Speed Racer (2008)

2010 #21
The Wachowski Brothers | 135 mins | Blu-ray | PG / PG

Speed Racer feels like an unfair place to kick off these half-arsed efforts because, despite the critical and commercial apathy it found on release, I really enjoyed it. This close to giving it 5 stars, I was. Still, it’s my oldest unreviewed film (from this year), so…

Firstly, it’s visually astounding. Speed Racer’s blocks of vibrant colour and computer whizzery are a natural fit for the modern digital experience. Action sequences are mind-meltingly fast, but also incredibly thrilling. When CGI is blatantly used in an attempt to fake something real it can leave an action sequence hollow; but here, everything is pushed to the limit — and, probably, beyond — and so it works.

The plot doesn’t have many twists or turns — at least, not any that are genuinely surprising — and yet it rarely feels boring or stale. It’s buoyed by the crazy action sequences, the likeable characters, the unabashed sense of fun that’s poured into every sequence. Little flourishes mark the film out: the Hallelujah moment with the sweets on the plane; Racer X’s delivery of a simple punch amongst a bevy of complex car stunts; numerous others lost to my memory.

Even some of the performances stand out, not something you’d expect from such a (for want of a better word) lightweight tale. Of particular note are Susan Sarandon as Mom and Christina Ricci’s Trixie, whose huge eyes help render her perhaps one of the most perfect live-action versions of an anime character ever seen. Yes, the characters mostly exist to service their place in the plot, but the odd scene or glance or line delivery adds some subtlety here and there.

The mediocre-to-bad reviews Speed Racer received on its initial release seek to chastise you if you happen to like it — look, Ebert’s already informed us why we’re wrong should we even attempt claims of artistic integrity in the Wachowskis’ work. Maybe he’s right — he can list a whole load of commercial tie-ins at the end, after all. Then again, this is the man who gave Phantom Menace half-a-star shy of full marks, a film that was only a little about story and quite a bit about tie-in merchandise if ever there was one (he awarded Revenge of the Sith the same, incidentally, and has included the granddaddy of all film-tie-in-tat, Star Wars itself, in his Great Movies series). And, to specifically rubbish his opinions here, Phantom Menace is praised for being “made to be looked at more than listened to… filled with wonderful visuals” and condemns Speed Racer because “whatever information that passes from your retinas to your brain is conveyed through optical design and not so much through more traditional devices such as dialogue, narrative, performance or characterization… you could look at it with the sound off and it wouldn’t matter.” Not that Film’s unique factor (over novels or radio or what have you) is its visual sense, and a silent film that can be told through image alone, devoid of any intertitles, was once a lofty aim. I’m sure Ebert could readily explain why Phantom Menace’s visual splendour is a good thing and why Speed Racer’s is so terrible, but, on the other hand… pot, meet kettle.
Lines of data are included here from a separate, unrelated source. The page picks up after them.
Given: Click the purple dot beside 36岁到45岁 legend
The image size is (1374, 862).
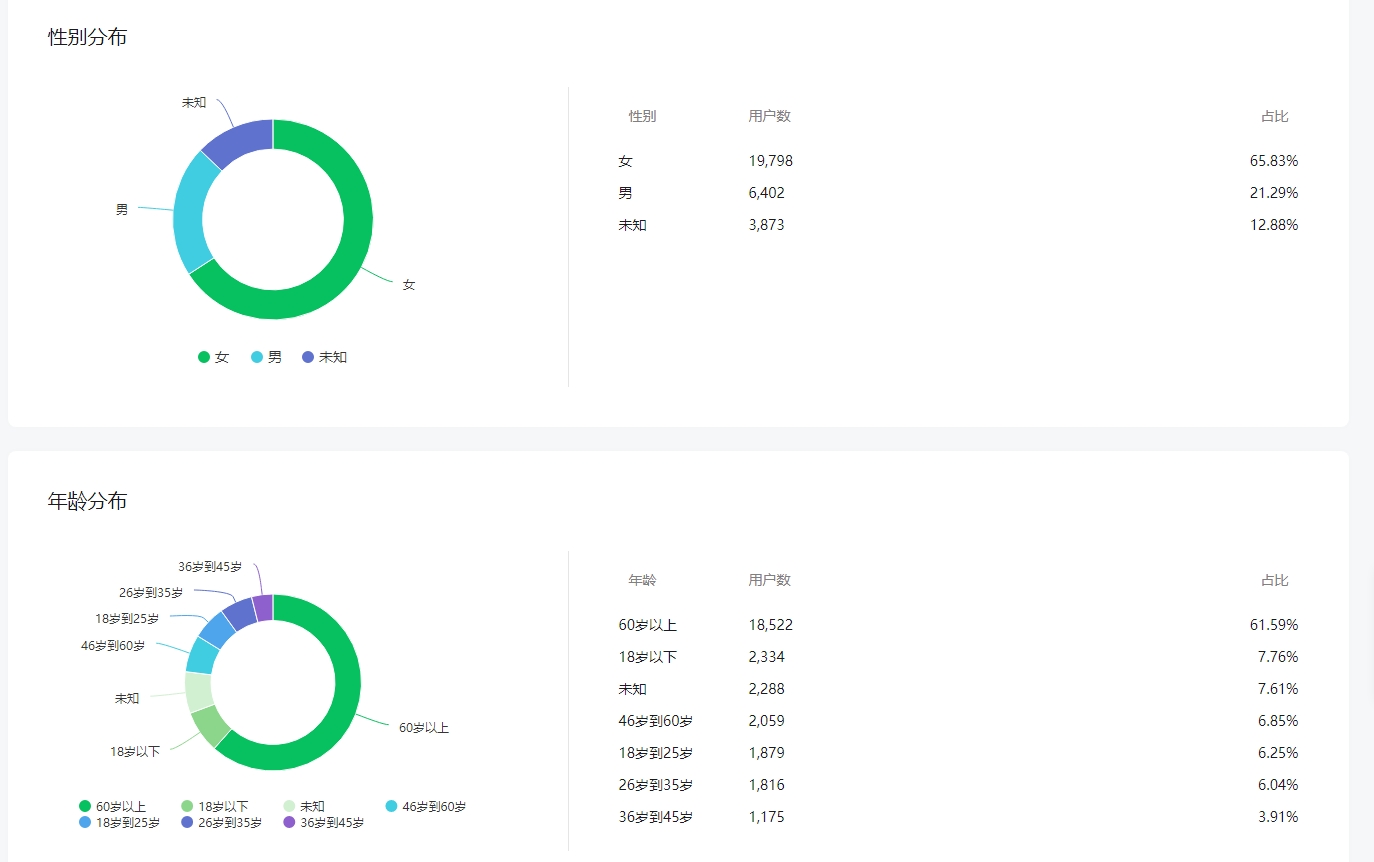Looking at the screenshot, I should (x=290, y=822).
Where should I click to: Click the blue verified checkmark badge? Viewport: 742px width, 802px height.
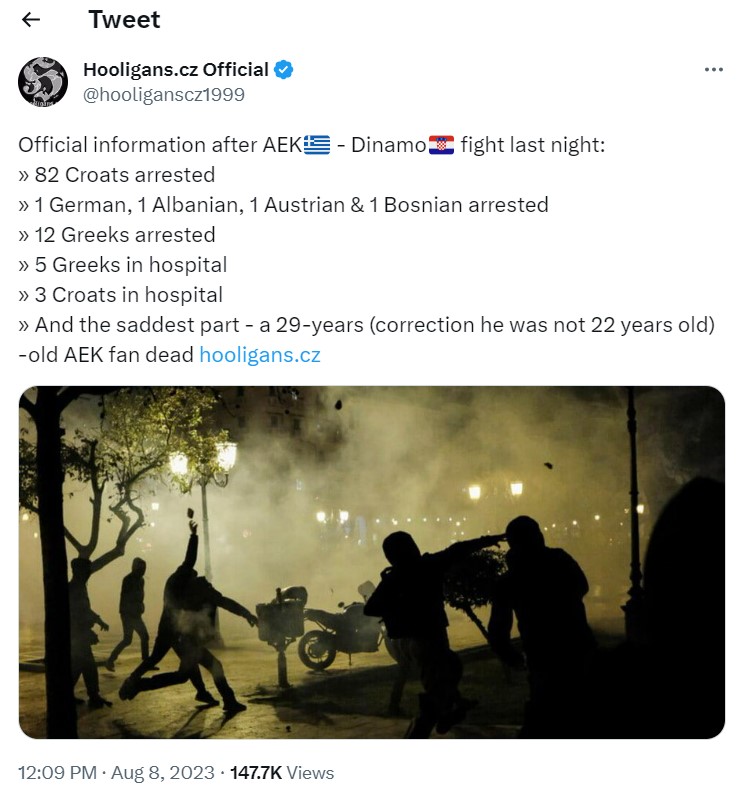coord(284,70)
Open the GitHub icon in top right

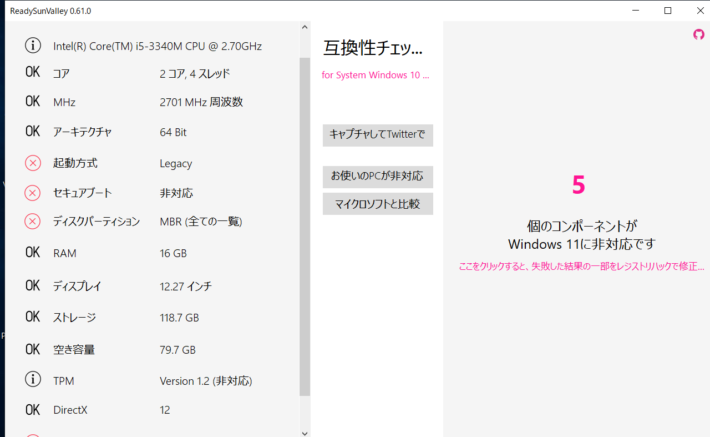(x=698, y=35)
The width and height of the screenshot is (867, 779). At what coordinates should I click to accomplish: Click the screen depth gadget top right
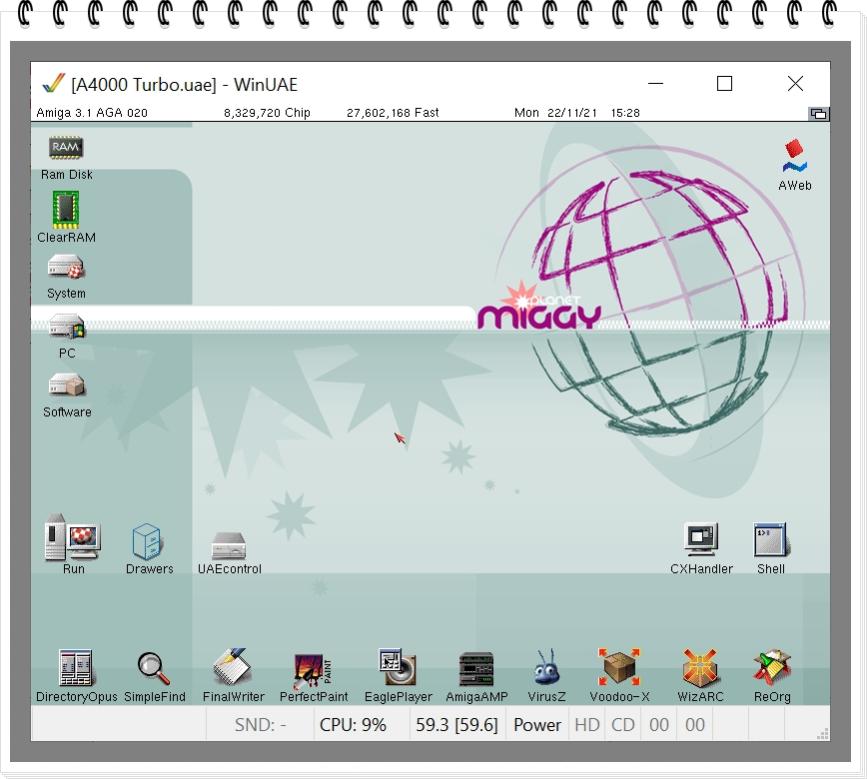pos(820,113)
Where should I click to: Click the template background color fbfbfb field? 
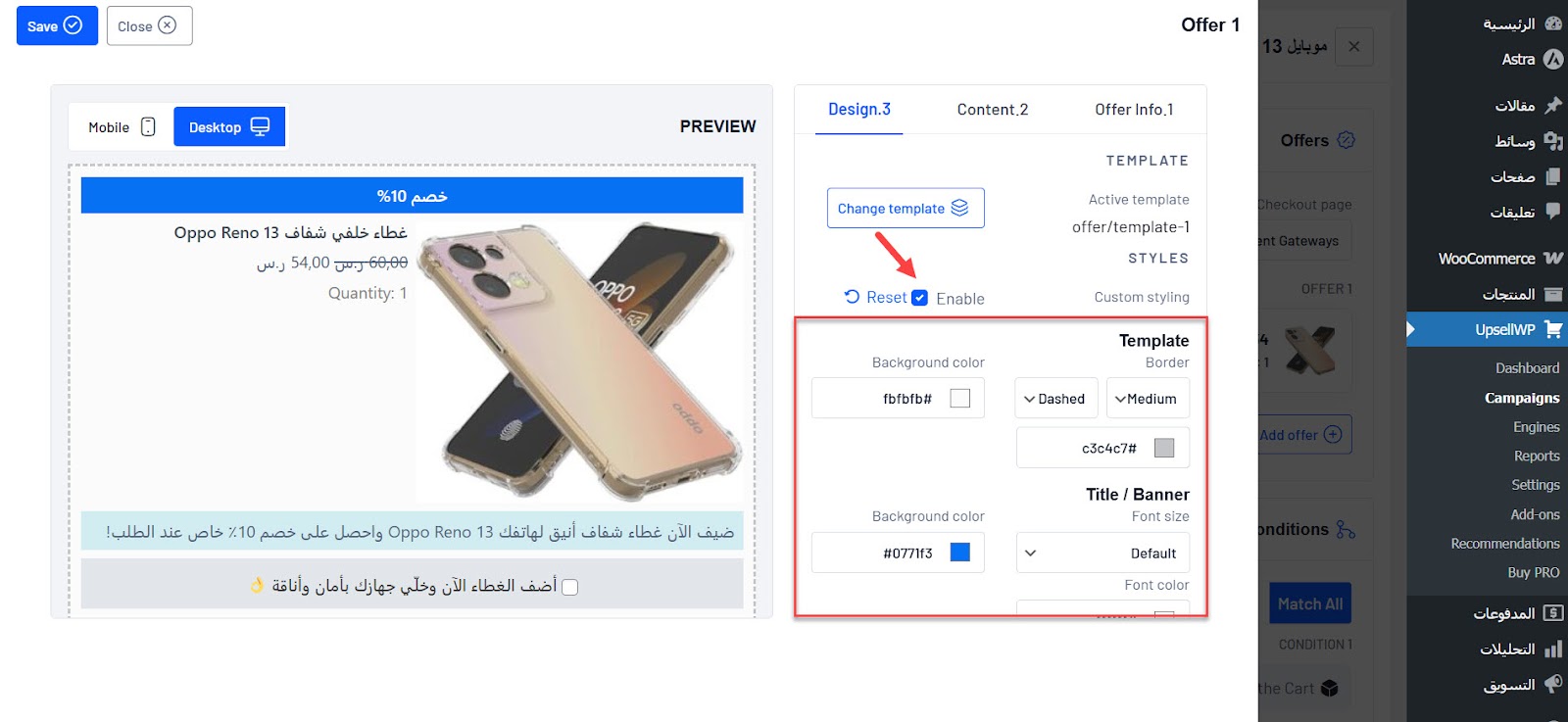coord(898,398)
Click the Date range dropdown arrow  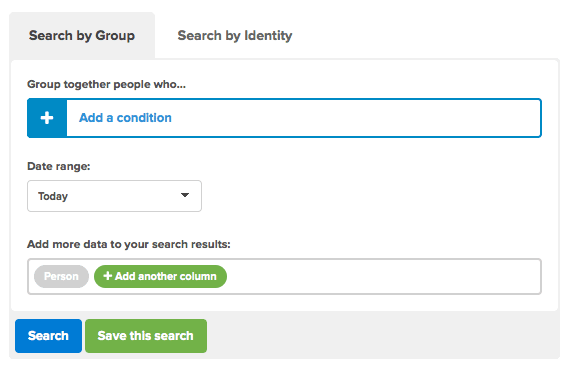click(x=185, y=195)
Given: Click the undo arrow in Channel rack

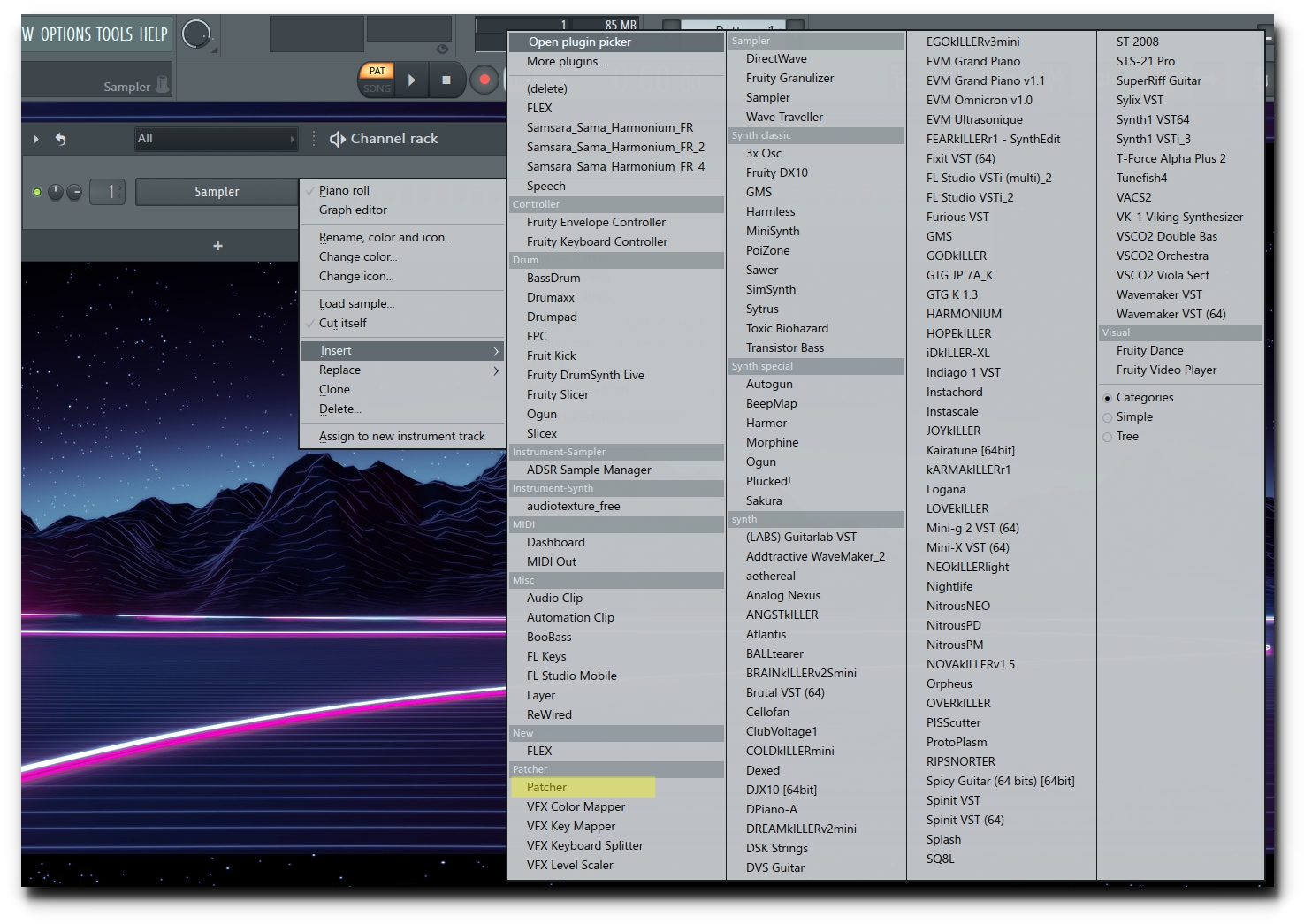Looking at the screenshot, I should pyautogui.click(x=60, y=139).
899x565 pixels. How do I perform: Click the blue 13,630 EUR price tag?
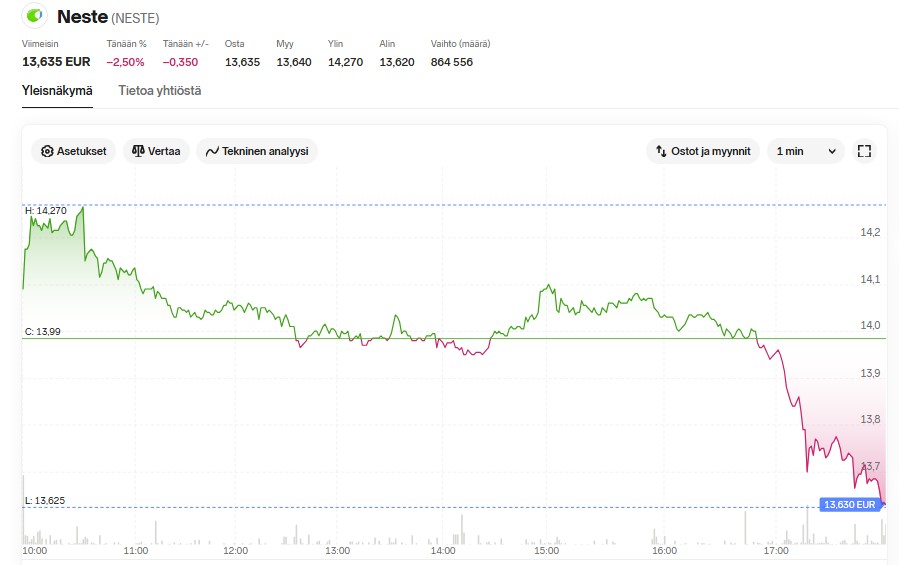849,505
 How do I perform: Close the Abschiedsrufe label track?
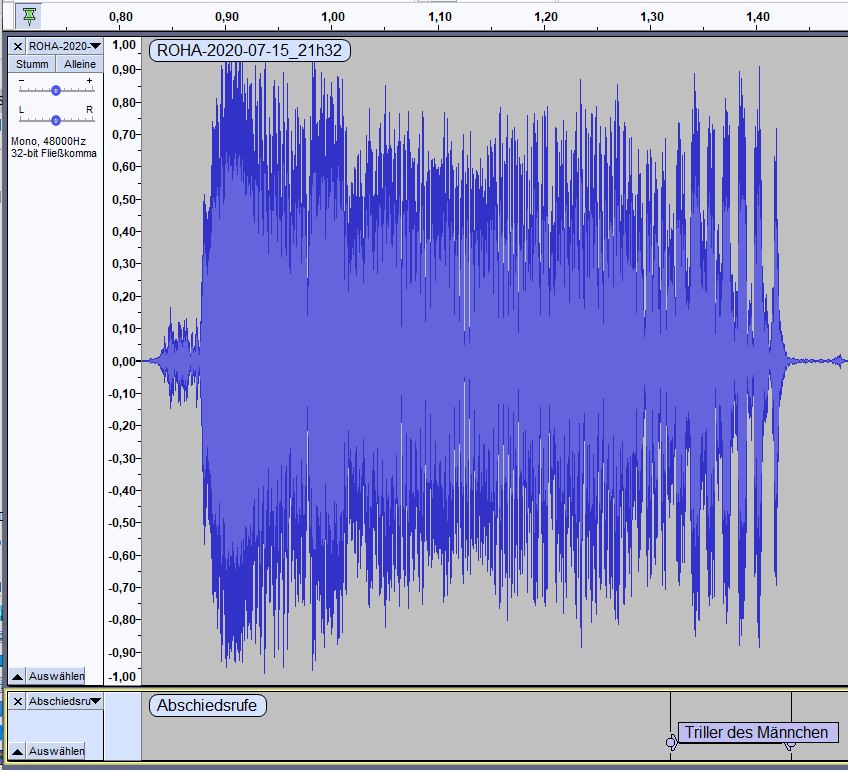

(For a point of clarity, I normally like and agree with Ebert — I’m sure some previous reviews where I’ve cited him will attest to this — which is why I pick on his pair of opinions here rather than those of some lesser critic who can’t be expected to maintain a critical ideology from one film to the next, never mind two that sit almost a decade apart.)

Back to Speed Racer. In every respect it’s like a living cartoon, and it’s the Wachowskis’ commitment to this aesthetic in every single respect that makes it work where others have floundered. It’s not perfect, I suppose. It may run a little long at two-and-a-quarter hours; but then, it so rarely lets up that I didn’t mind a jot. And the kid is often annoying; but then, as annoying little kids in films go, I’ve seen worse. At times I even liked him.

But, all things considered, when the chips are down, with all said and done, and any other clichés you feel like listing for no particular reason, I found this to be a candy-coloured masterpiece.

4 out of 5

The UK TV premiere of Speed Racer is on Channel 5 today, Sunday 26th October 2014, at 6:20pm.